Problema:
Al usar herramientas de Inteligencia Artificial (IA), se nos olvida que podemos estar sacrificando privacidad: la IA mejora con los datos que le proporcionamos (documentos, códigos, información personal) y estos datos pueden quedar almacenados y usarse para entrenarla, cuando muchos de ellos son sensibles.
Escenario:
Necesitas que Gemini, ChatGPT, Cursor, Claude, DeepSeek, por mencionar algunas, te ayuden a resumir un trabajo de investigación, corregir una presentación o generar código para un proyecto. Y claro, esto tomando solo un par de minutos y olvidando que puede ser sensible y lo que el día de mañana pueda significar, pegas el documento completo.

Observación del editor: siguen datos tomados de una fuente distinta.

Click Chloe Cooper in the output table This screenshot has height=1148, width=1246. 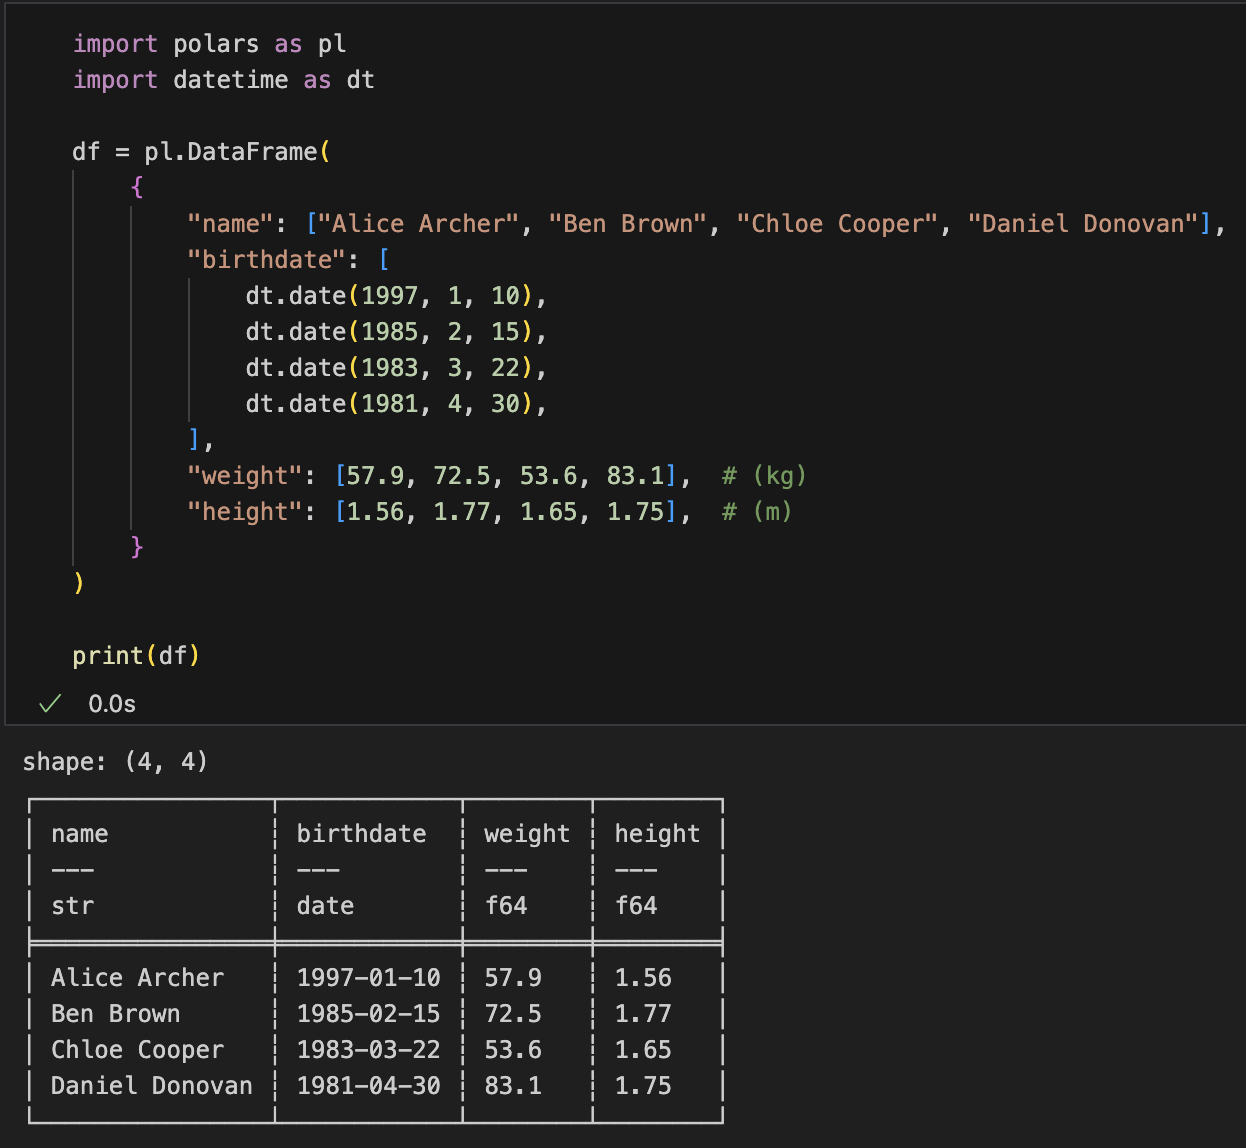tap(137, 1050)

Ahora, esa información crucial y privada ya no está solo en tu control.
Solución:
Antes de darle a la IA cualquier información, practica el «Principio del Mínimo Dato»:
Elimina lo sensible: Borra nombres, direcciones, números de cuenta, fechas de nacimiento y cualquier detalle confidencial antes de pegarlo.
Usa ejemplos genéricos: Reemplaza los datos reales (por ejemplo, en lugar de «Juan Pérez», usa «Cliente X»).
Si es laboral o escolar: Muchas ocasiones las empresas o escuelas pagan una plataforma y esta no guarda información para entrenar sus modelos.
Pregúntale a la herramienta: Muchas plataformas de IA tienen opciones para desactivar el historial o evitar que tus prompts (lo que escribes) se usen para su entrenamiento. ¡Actívalas!